Ушёл без пяти восемь супруг Нины, выскочили из входных дверей последние посетители… а Егор так и не появился. Мария Даниловна не смогла удержать слёз. Сходила в туалет, умылась, просморкалась, вытерла насухо постаревшее унылое лицо. В палате хотела почитать Нагибина, но не понимала ни строчки.
… Егор Грановский, покурив и выпив банку пива, пошлялся с Нероном Клейменовым и Сашкой Купчиком по тёмным дворам, шугая возвращающихся с кружков и секций примерных младшеклашек и среднеклашек – не старше себя, понятное дело. Расстался с корешами после девяти вечера и добрёл до дома.
Темно в квартире. Пусто. Мать-то в больнице. А отец в могиле. В конце мая похоронили его похоронили. Родители его папы живут в деревне в трёхстах километрах от города. Три тётки и двое дядьёв тоже далеко. И обратиться-то не к кому. А корешам на что он сдался? И одноклассникам. И учителям… У него же мать небогатая, с чего ему на внимание рассчитывать?
Бабушка, что ему еды принесла, сильно болеет, и спит уже. Да и чего ей звонить? О чём говорить? О школе и секции?
Егор перекусил и сел за уроки. Ни один предмет не лез в голову. Что-то с усилием накарябав в тетрадях, он устные вообще не стал читать. Собрал рюкзак, зевая, и лёг. А лёг – и ударило его будто, и сон умчался восвояси, будто и не приставал к нему минуту назад.

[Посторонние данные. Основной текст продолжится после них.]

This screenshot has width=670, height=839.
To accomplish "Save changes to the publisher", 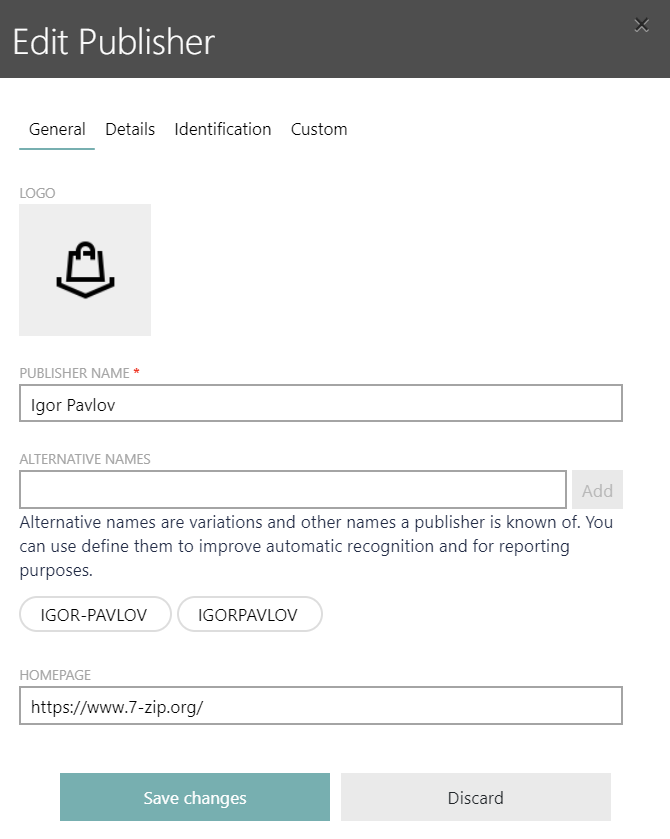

Мама просила к ней в больницу зайти! Он глянул на часы. Одиннадцать! Йёх! Он схватил сотовый, уверенный, что нём куча пропущенных звонков, однако экран был пуст!
Егор осторожно положил телефон на стол и уставился в окно, на больницу, которая светилась редкими окнами буквально через школьный стадион и дорогу. Встал. Прилип к стеклу, которое окно – мамино? Нет, оно с внутренней стороны. Спит уже, наверное. Ждала, ждала… Не дождалась и спит.
Ну, ничего, завтра Егор к ней после школы забежит. Подумаешь!.. А теперь – спать. А то, в довершенье бед, он проспит и опоздает в школу. А тут уроки ещё недоучены!
Но чем старательнее Егор зажмуривал глаза и старался уснуть, тем бодрее себя чувствовал. Что ж это такое?! Бессонница, как у старика какого!
Проезжавшая машина достала светом фар икону Пресвятой Богородицы, которую мама после смерти папы повесила на восточной стене. Глаза Девы Марии глянули Егору прямо в сердце, и он покраснел.
Машина проехала, Лик ушёл в тень, но любящий взор Прекрасной Женщины на иконе горел перед Егором, как живой. Колом встали пиво и сигареты. Фу, мерзость.
Как всё это странно…
Егор решительно сбросил с себя одеяло.
… Марии Даниловне не спалось. Она слушала, как посапывает по соседству Нина Кубик, и смотрела в чёрное окно, до которого едва доставал свет уличного фонаря. Неожиданно её будто кольнуло в грудь, и она поднялась с кровати и подошла на цыпочках к окну.
Привычно оглядела пустынный двор и… ахнула: внизу под фонарём стояла запорошенная снегом маленькая фигурка.
– Егорушка! – прошептала она и прижалась к холодной прозрачности окна.
Парнишка увидел белый силуэт и с виноватым видом замахал рукой. Он что-то быстро и горячо говорил, но она не слышала. Не слышала, но понимала, и кивала ему, прощая и соглашаясь. Он снова помахал ей, и она, заметив его голые пальцы, распереживалась, что он замёрзнет… Егор угадал её заботу и тут же напялил перчатки. Мама улыбнулась.